Возобновились отношения только несколько лет спустя, и опять, как мы далее увидим, в связи сначала с упоминавшимися планами поиска Грозным убежища в Англии, а потом с брачными планами царя. Интересно, что тогда же, в 1570 г., Россия была исключена из европейского мирного конгресса в Штеттине[601], того самого, которым завершилась война Швеции с Польшей, Данией и Ганзой: мир был подписан, как уже упоминалось, в феврале 1571 г.
Пакт Молотова – Риббентропа в Средние века?

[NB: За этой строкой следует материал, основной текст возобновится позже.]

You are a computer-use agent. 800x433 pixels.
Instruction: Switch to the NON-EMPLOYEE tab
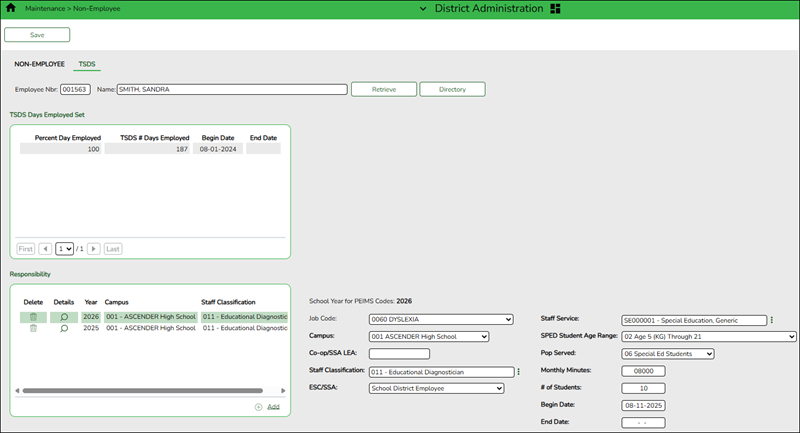point(40,64)
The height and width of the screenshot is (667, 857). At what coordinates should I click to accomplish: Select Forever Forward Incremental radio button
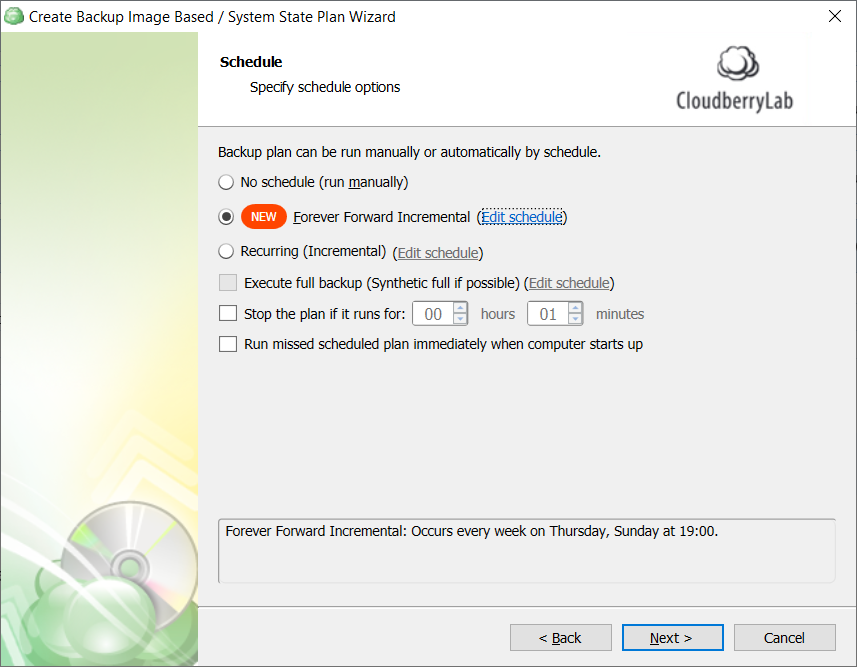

Впрочем, на Западе Иван Грозный мог поддерживать Габсбургов лишь морально. А вот поближе к границам России – не только морально. И эта традиция тоже берет начало в золотоордынских временах. Если не раньше. Подобная политика (в XIX столетии ее носителя назовут «жандармом Европы») началась еще при гуннах. Поэтому, как представляется, есть основания для отступления в историю отношений Великой Степи и Европы на протяжении всего Средневековья начиная с IV в., когда, сформировавшись на территории нынешних Казахстана и Западной Сибири, в 360 г. н. э. гуннские орды под предводительством великого хана (кагана) Балам-бера перешли через Волгу[602].
Разбив аланов и остготов, они создали государство фактически в пределах естественных границ Евразийского славянско-степного единства[603]. Возможно, это государство могло бы стать прочным и просуществовать не одно столетие, но, на беду своему и многим другим народам, Баламберхан на достигнутом не остановился. В 377 г. гунны, преследуя отступающих готов, вторглись в Паннонию (современная Венгрия), где разбили аланов, остготов, гепидов и скиров[604].

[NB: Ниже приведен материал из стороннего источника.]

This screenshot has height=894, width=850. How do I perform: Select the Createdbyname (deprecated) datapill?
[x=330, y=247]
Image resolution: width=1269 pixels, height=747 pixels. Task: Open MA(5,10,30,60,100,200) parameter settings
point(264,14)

К тому времени Римская империя находилась в состоянии глубокого упадка. В III–IV вв. постепенно развивались новые формы хозяйствования, ставшие позднее зародышем нового, феодального строя. Рабовладельческое хозяйство становилось убыточным, что увеличивало налоги на свободных трудящихся[605]. Постоянно потребляя, но не производя, после того как промышленные сословия были уничтожены рабством, общество требовало все более и более от земли, а руки, которыми обрабатывалась эта земля, становились с каждым днем все реже и неспособнее. Налогов становилось все больше, а налогоплательщиков – все меньше. Чтобы не терять налогоплательщиков, римское правительство постепенно закрепощало свободных ремесленников: по указам императоров Диоклетиана (284–305) и Константина (306–337) сын должен был наследовать профессию отца, самовольно менять место жительства запрещалось не только ремесленникам, но и куриалам – членам городских советов, местному аналогу общегосударственных сенаторов. Вообще, поздняя (со времен Диоклетиана) империя имела тенденцию к превращению в восточную деспотию[606]. Зажиточные плебеи жили в постоянном страхе, что государство узнает об их богатстве и разорит их[607]. Империю сотрясали восстания рабов и пока еще «свободных» граждан, опустошавшие ее посильнее варварских нашествий[608].
Слабеющая империя для борьбы с варварами и с собственными подданными нуждалась в услугах других варваров. Накануне гуннского нашествия проблема эта обострилась. Вновь к восстаниям внутри страны добавились варварские вторжения. В 350-х гг. аллеманы и франки напали на римские пограничные области на Рейне[609]. В 371–373 гг. последовало вторжение сарматов и квадов, которые разгромили Паннонский легион и вторглись в глубь империи.
В этих условиях гунны оказались для правящих кругов Рима просто находкой. Во-первых, более «отдаленных» в прямом (географическом) и переносном (культурном) смысле варваров трудно было найти: еще и в 450-х гг. гунны казались дикарями даже среди других варварских племен. Во-вторых, они были далеки от варваров Европы этнически, не имели с ними связи. В-третьих, будучи кочевыми скотоводами, гунны нуждались в обширных территориях для пастбищ, что вынуждало их вторгаться к оседлым соседям, каковыми как раз и были в тот момент европейские варвары[610], и опустошать занятые ими территории, физически уничтожая местное население; последнее было выгодно и римлянам. Наконец, поскольку вплоть до изобретения огнестрельного оружия кочевники были лучшими в мире воинами, то Рим получил очень ценного в военном отношении союзника.
Со своей стороны, гуннские ханы не могли не осознавать, что им выгоднее иметь соседом дряхлеющий Рим, чем молодые и сильные варварские королевства. Уже в 381 г. римляне пригласили гуннов для борьбы против ютунгов, вторгшихся в Рецию[611]. Поэтому именно это событие и эту дату можно условно назвать началом выполнения Гуннским каганатом миссии «жандарма Европы». Но поддержка гибнувшего Рима и гибнувшей рабовладельческой системы означала для гуннов бесконечные войны как с европейскими варварами, так и с населением самой империи, причем – поскольку это была попытка повернуть историю назад – без перспективы конечной победы. Приняв предложение Рима совместно бороться с варварами Европы, Баламбер-хан обрек гуннский народ на выполнение позорной исторической роли, а в конечном счете – на исчезновение с исторической арены и на недобрую память в веках.